Awalnya, koran ini adalah sisipan dari Jawa Pos. Terbit 8 halaman, dipasarkan dengan menebeng surat kabar induk di wilayah Kalsel. Radar Banjar kala itu hanya dikawal 7 orang jurnalis dan 2 redaktur, termasuk pemimpin redaksi. Sisanya, divisi percetakan yang diboyong dari Kaltim Pos, induk semang media ini. Boleh dikata, Kaltim Pos adalah bapak, Jawa Pos eyangnya.
Meski infrastruktur bangunan kantor pusat di Jalan A Yani Km 26,9 Landasan Ulin Banjarbaru, belum sepenuhnya rampung, koran ini tak mau melewatkan momentum. Semangat menggebu para kru tak boleh lembek gara-gara menunggu kantor selesai.

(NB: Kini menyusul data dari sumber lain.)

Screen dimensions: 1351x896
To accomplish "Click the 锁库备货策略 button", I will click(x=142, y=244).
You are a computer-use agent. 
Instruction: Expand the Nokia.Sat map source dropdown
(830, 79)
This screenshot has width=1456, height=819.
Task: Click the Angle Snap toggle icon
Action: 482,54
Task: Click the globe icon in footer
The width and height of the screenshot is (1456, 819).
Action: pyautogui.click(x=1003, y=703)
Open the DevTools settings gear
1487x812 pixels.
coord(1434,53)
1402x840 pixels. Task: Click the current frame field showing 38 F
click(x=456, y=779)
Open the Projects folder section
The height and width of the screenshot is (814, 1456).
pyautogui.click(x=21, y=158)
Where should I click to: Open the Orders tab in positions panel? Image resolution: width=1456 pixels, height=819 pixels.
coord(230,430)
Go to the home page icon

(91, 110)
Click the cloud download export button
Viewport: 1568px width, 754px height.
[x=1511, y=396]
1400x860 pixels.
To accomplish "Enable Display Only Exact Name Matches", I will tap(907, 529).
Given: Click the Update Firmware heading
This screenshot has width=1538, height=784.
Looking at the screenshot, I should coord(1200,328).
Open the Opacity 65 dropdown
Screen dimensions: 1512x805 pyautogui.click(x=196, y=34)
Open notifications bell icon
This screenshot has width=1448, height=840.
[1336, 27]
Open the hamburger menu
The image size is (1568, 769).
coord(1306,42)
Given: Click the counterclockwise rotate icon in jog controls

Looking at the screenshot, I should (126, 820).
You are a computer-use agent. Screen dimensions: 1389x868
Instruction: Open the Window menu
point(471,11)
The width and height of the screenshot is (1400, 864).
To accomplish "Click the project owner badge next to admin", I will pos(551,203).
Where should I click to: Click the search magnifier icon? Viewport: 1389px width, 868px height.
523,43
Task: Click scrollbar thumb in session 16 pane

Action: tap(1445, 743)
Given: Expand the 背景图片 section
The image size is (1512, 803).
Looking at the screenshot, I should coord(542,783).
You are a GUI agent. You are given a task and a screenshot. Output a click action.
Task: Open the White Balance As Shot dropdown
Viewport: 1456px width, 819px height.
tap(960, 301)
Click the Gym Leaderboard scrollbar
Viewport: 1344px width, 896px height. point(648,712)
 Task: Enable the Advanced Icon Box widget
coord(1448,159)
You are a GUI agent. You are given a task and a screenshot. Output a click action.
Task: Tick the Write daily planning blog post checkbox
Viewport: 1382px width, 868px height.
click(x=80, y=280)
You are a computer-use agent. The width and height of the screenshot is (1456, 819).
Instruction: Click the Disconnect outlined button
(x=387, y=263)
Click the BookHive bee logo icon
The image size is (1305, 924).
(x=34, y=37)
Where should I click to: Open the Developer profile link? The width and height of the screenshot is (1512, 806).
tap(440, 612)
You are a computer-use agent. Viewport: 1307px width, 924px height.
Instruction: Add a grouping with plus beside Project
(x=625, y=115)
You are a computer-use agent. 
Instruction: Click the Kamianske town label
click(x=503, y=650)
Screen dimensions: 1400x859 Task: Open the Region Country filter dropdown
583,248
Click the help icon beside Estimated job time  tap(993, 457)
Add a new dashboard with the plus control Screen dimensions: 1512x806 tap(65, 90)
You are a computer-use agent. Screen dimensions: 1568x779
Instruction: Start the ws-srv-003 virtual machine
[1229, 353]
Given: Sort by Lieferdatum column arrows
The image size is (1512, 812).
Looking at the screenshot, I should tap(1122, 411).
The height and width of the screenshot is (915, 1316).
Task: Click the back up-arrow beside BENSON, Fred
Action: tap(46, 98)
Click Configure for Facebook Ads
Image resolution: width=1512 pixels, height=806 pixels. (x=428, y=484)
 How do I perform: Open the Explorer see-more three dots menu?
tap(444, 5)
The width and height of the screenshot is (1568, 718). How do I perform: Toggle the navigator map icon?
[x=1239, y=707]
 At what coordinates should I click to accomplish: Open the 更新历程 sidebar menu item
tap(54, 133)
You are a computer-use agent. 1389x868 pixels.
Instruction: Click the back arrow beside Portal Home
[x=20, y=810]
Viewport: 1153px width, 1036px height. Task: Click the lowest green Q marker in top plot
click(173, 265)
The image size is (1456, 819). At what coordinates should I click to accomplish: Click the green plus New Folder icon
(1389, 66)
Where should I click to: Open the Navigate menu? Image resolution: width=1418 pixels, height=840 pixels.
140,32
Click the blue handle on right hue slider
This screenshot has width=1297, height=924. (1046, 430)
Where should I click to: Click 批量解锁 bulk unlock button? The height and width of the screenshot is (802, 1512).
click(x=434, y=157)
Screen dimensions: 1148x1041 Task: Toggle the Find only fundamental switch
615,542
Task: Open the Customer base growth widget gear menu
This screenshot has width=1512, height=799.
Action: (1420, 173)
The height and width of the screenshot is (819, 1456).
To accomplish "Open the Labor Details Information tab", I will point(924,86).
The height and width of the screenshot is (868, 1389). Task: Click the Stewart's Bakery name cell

Untunglah, rancang bangun gedung mendahulukan kompartemen ruang mesin cetak. Bagian ini kelar duluan bersama instalasi kelistrikan. Begitu pula jaringan internet.
Di Banjarmasin, kantor juga disiapkan secara instan. Sebuah rumah di tepi Jalan Brigjen Hasan Basri (Kayu Tangi) disewa. Persis berseberangan dengan mini market Tulip. Toko perbelanjaan yang sekarang berubah nama.
Di rumah kecil inilah dapur redaksi mengepul. Menyajikan berita dan informasi hangat tentang peristiwa dan kejadian di Banua. Kami menyebutnya Kantor Biro Banjarmasin, dikepalai H Asmuni.
“Bismillah, segera terbitkan edisi perdana,” kata H Zainal Muttaqin, Dirut PT Duta Banua Banjar (nama badan hukum Radar Banjar), sekaligus CEO Kaltim Pos Group, tiga hari sebelum 25 Januari 2001.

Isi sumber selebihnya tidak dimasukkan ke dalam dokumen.